## Records for the task
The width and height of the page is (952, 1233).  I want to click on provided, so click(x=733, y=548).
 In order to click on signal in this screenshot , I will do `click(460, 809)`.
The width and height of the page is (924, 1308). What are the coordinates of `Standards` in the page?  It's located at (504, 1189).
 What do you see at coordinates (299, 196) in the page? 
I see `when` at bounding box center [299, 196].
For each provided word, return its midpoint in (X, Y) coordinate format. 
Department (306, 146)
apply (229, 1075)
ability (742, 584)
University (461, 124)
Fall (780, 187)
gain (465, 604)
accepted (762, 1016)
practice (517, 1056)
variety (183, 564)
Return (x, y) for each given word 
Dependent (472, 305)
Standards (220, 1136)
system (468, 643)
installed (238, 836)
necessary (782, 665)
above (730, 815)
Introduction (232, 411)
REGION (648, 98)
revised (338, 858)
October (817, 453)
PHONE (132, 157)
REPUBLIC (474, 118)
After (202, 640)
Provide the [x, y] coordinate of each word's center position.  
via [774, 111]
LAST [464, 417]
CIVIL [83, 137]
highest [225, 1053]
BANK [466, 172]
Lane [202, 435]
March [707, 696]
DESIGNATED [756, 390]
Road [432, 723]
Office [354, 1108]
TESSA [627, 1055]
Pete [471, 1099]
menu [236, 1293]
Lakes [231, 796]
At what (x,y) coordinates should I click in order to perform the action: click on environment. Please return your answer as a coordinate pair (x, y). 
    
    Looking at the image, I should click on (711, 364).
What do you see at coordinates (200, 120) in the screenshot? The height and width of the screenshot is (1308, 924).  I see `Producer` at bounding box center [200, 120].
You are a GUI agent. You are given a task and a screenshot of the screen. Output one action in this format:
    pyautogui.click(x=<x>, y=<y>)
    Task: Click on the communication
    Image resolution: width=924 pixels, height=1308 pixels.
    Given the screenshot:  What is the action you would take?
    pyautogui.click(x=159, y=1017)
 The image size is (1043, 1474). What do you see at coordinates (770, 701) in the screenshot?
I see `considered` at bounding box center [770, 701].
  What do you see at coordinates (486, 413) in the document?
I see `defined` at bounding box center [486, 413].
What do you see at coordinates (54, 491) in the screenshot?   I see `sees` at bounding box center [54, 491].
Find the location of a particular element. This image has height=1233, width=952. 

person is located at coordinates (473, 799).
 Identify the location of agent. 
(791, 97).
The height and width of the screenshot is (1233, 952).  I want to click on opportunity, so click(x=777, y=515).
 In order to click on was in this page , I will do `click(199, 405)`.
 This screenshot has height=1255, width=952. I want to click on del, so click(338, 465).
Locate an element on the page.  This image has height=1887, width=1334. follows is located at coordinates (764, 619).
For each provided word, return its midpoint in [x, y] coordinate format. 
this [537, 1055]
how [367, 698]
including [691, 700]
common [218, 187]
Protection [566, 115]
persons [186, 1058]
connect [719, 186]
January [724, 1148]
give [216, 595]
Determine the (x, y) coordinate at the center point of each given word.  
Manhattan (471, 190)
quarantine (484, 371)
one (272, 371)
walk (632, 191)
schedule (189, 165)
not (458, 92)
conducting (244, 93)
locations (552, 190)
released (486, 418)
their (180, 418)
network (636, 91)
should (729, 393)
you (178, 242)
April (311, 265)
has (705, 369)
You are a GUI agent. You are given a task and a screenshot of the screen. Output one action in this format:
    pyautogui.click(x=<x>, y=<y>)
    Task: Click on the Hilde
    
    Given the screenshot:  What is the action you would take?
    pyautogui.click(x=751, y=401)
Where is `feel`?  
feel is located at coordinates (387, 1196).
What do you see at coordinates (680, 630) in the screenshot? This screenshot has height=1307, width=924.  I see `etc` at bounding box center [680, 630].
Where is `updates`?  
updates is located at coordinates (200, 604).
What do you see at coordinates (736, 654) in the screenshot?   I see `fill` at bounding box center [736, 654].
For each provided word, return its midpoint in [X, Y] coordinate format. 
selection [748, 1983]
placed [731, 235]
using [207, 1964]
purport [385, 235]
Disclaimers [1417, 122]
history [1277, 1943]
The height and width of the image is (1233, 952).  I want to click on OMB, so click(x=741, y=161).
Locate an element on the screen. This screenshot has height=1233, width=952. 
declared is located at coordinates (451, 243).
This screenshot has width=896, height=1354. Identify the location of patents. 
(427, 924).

## Task goal
Output the records above as a JSON list of strings with one string per line, and leave out blank lines.

## Full response
[
  "The width and height of the page is (952, 1233).  I want to click on provided, so click(x=733, y=548).",
  " In order to click on signal in this screenshot , I will do `click(460, 809)`.",
  "The width and height of the page is (924, 1308). What are the coordinates of `Standards` in the page?  It's located at (504, 1189).",
  " What do you see at coordinates (299, 196) in the page? ",
  "I see `when` at bounding box center [299, 196].",
  "For each provided word, return its midpoint in (X, Y) coordinate format. ",
  "Department (306, 146)",
  "apply (229, 1075)",
  "ability (742, 584)",
  "University (461, 124)",
  "Fall (780, 187)",
  "gain (465, 604)",
  "accepted (762, 1016)",
  "practice (517, 1056)",
  "variety (183, 564)",
  "Return (x, y) for each given word ",
  "Dependent (472, 305)",
  "Standards (220, 1136)",
  "system (468, 643)",
  "installed (238, 836)",
  "necessary (782, 665)",
  "above (730, 815)",
  "Introduction (232, 411)",
  "REGION (648, 98)",
  "revised (338, 858)",
  "October (817, 453)",
  "PHONE (132, 157)",
  "REPUBLIC (474, 118)",
  "After (202, 640)",
  "Provide the [x, y] coordinate of each word's center position.  ",
  "via [774, 111]",
  "LAST [464, 417]",
  "CIVIL [83, 137]",
  "highest [225, 1053]",
  "BANK [466, 172]",
  "Lane [202, 435]",
  "March [707, 696]",
  "DESIGNATED [756, 390]",
  "Road [432, 723]",
  "Office [354, 1108]",
  "TESSA [627, 1055]",
  "Pete [471, 1099]",
  "menu [236, 1293]",
  "Lakes [231, 796]",
  "At what (x,y) coordinates should I click in order to perform the action: click on environment. Please return your answer as a coordinate pair (x, y). ",
  "    Looking at the image, I should click on (711, 364).",
  "What do you see at coordinates (200, 120) in the screenshot? The height and width of the screenshot is (1308, 924).  I see `Producer` at bounding box center [200, 120].",
  "You are a GUI agent. You are given a task and a screenshot of the screen. Output one action in this format:",
  "    pyautogui.click(x=<x>, y=<y>)",
  "    Task: Click on the communication",
  "    Image resolution: width=924 pixels, height=1308 pixels.",
  "    Given the screenshot:  What is the action you would take?",
  "    pyautogui.click(x=159, y=1017)",
  " The image size is (1043, 1474). What do you see at coordinates (770, 701) in the screenshot?",
  "I see `considered` at bounding box center [770, 701].",
  "  What do you see at coordinates (486, 413) in the document?",
  "I see `defined` at bounding box center [486, 413].",
  "What do you see at coordinates (54, 491) in the screenshot?   I see `sees` at bounding box center [54, 491].",
  "Find the location of a particular element. This image has height=1233, width=952. ",
  "person is located at coordinates (473, 799).",
  " Identify the location of agent. ",
  "(791, 97).",
  "The height and width of the screenshot is (1233, 952).  I want to click on opportunity, so click(x=777, y=515).",
  " In order to click on was in this page , I will do `click(199, 405)`.",
  " This screenshot has height=1255, width=952. I want to click on del, so click(338, 465).",
  "Locate an element on the page.  This image has height=1887, width=1334. follows is located at coordinates (764, 619).",
  "For each provided word, return its midpoint in [x, y] coordinate format. ",
  "this [537, 1055]",
  "how [367, 698]",
  "including [691, 700]",
  "common [218, 187]",
  "Protection [566, 115]",
  "persons [186, 1058]",
  "connect [719, 186]",
  "January [724, 1148]",
  "give [216, 595]",
  "Determine the (x, y) coordinate at the center point of each given word.  ",
  "Manhattan (471, 190)",
  "quarantine (484, 371)",
  "one (272, 371)",
  "walk (632, 191)",
  "schedule (189, 165)",
  "not (458, 92)",
  "conducting (244, 93)",
  "locations (552, 190)",
  "released (486, 418)",
  "their (180, 418)",
  "network (636, 91)",
  "should (729, 393)",
  "you (178, 242)",
  "April (311, 265)",
  "has (705, 369)",
  "You are a GUI agent. You are given a task and a screenshot of the screen. Output one action in this format:",
  "    pyautogui.click(x=<x>, y=<y>)",
  "    Task: Click on the Hilde",
  "    Given the screenshot:  What is the action you would take?",
  "    pyautogui.click(x=751, y=401)",
  "Where is `feel`?  ",
  "feel is located at coordinates (387, 1196).",
  "What do you see at coordinates (680, 630) in the screenshot? This screenshot has height=1307, width=924.  I see `etc` at bounding box center [680, 630].",
  "Where is `updates`?  ",
  "updates is located at coordinates (200, 604).",
  "What do you see at coordinates (736, 654) in the screenshot?   I see `fill` at bounding box center [736, 654].",
  "For each provided word, return its midpoint in [X, Y] coordinate format. ",
  "selection [748, 1983]",
  "placed [731, 235]",
  "using [207, 1964]",
  "purport [385, 235]",
  "Disclaimers [1417, 122]",
  "history [1277, 1943]",
  "The height and width of the image is (1233, 952).  I want to click on OMB, so click(x=741, y=161).",
  "Locate an element on the screen. This screenshot has height=1233, width=952. ",
  "declared is located at coordinates (451, 243).",
  "This screenshot has width=896, height=1354. Identify the location of patents. ",
  "(427, 924)."
]